A sequence is bitonic if it monotonically increases and then monotonically decreases, or if by a circular shift it monotonically increases and then monotonically decreases. For example the sequences $\langle 1, 4, 6, 8, 3, -2 \rangle$, $\langle 9, 2, -4, -10, -5 \rangle$, and $\langle 1, 2, 3, 4 \rangle$ are bitonic, but $\langle 1, 3, 12, 4, 2, 10 \rangle$ is not bitonic. (See Problem 15-3 for the bitonic euclidean traveling-salesman problem.)

Suppose that we are given a directed graph $G = (V, E)$ with weight function $w: E \to \mathbb R$, where all edge weights are unique, and we wish to find single-source shortest paths from a source vertex $s$. We are given one additional piece of information: for each vertex $v \in V$, the weights of the edges along any shortest path from $s$ to $v$ form a bitonic sequence.

Give the most efficient algorithm you can to solve this problem, and analyze its running time.

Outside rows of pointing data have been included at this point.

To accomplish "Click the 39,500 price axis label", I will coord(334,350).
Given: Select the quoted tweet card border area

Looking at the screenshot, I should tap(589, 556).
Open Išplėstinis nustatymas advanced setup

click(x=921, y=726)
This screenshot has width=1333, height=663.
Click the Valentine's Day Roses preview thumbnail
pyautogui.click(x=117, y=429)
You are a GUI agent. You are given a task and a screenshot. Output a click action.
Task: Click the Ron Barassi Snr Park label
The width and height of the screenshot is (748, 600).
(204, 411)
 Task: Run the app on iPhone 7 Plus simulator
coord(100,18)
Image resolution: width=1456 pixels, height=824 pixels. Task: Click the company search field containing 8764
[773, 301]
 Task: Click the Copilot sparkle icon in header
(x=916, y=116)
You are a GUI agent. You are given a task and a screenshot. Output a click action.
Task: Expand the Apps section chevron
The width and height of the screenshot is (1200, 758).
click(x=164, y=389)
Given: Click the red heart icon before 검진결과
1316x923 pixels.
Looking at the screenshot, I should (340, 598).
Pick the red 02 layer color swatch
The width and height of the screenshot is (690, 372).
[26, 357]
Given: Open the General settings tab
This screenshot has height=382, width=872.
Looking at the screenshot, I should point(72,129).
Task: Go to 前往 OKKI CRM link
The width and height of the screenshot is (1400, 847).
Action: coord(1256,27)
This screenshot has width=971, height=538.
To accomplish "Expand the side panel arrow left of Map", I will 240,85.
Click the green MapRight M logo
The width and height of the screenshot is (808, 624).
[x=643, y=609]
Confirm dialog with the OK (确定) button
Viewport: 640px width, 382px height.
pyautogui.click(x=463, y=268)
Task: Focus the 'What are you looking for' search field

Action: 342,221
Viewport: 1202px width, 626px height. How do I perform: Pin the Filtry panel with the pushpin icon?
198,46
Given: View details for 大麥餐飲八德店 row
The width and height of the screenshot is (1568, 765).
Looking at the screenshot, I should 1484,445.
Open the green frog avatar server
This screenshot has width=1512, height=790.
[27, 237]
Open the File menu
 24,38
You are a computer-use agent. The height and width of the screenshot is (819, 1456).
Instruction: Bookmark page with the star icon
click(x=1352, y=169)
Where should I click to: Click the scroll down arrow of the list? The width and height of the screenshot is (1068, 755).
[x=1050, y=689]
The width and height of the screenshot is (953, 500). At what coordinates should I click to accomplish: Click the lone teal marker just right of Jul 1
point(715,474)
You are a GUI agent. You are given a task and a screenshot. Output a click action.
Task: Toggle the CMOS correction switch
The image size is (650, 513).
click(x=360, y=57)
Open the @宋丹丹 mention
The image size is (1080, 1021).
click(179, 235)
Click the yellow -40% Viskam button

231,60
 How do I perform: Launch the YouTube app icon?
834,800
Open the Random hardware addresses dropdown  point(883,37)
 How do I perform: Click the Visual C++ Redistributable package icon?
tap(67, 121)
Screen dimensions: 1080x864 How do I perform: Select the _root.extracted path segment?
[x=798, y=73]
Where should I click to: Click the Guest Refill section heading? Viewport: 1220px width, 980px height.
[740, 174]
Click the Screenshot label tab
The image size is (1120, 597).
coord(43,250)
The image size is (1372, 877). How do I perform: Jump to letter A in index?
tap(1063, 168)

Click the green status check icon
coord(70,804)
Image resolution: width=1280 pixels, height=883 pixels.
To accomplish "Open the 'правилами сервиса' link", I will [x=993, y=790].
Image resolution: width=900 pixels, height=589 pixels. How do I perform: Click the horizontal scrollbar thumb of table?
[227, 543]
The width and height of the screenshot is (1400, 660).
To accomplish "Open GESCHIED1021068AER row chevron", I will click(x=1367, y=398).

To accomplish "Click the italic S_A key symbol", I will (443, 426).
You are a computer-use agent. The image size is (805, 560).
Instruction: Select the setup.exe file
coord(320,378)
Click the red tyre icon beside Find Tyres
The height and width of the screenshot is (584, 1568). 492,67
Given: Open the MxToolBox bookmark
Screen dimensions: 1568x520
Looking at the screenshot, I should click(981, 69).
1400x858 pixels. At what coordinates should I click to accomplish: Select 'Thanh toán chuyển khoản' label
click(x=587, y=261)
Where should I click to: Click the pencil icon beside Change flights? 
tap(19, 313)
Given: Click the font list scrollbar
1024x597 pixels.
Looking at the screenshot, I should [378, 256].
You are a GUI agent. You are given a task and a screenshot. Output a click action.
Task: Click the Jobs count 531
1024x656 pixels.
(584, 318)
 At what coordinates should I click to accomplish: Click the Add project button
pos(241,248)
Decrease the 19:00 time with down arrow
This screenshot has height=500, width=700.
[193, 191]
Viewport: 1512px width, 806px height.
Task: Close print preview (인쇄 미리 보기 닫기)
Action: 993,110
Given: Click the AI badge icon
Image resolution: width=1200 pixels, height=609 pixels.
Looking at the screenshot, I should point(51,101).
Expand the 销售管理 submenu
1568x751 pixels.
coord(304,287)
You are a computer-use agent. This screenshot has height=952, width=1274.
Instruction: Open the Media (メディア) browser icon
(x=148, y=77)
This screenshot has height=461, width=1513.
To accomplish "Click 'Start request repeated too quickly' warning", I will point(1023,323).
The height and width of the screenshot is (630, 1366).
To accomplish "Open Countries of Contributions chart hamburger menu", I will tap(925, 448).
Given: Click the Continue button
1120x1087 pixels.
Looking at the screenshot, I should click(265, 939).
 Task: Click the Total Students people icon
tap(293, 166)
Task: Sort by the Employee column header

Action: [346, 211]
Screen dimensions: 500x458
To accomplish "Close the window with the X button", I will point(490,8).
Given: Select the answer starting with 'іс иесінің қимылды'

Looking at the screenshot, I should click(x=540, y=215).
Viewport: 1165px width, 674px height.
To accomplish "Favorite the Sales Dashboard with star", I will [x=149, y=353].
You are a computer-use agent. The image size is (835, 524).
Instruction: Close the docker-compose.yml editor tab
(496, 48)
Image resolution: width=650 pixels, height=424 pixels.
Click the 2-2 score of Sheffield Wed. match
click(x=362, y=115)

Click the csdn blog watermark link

We'll use the Bellman-Ford algorithm, but with a careful choice of the order in which we relax the edges in order to perform a smaller number of $\text{RELAX}$ operations. In any bitonic path there can be at most two distinct increasing sequences of edge weights, and similarly at most two distinct decreasing sequences of edge weights. Thus, by the path-relaxation property, if we relax the edges in order of increasing weight then decreasing weight three times (for a total of six times relaxing every edge) the we are guaranteed that $v.d$ will equal $\delta(s, v)$ for all $v \in V$ . Sorting the edges takes $O(E\lg E)$. We relax every edge $6$ times, taking $O(E)$. Thus the total runtime is $O(E\lg E) + O(E) = O(E\lg E)$, which is asymptotically faster than the usual $O(VE)$ runtime of Bellman-Ford.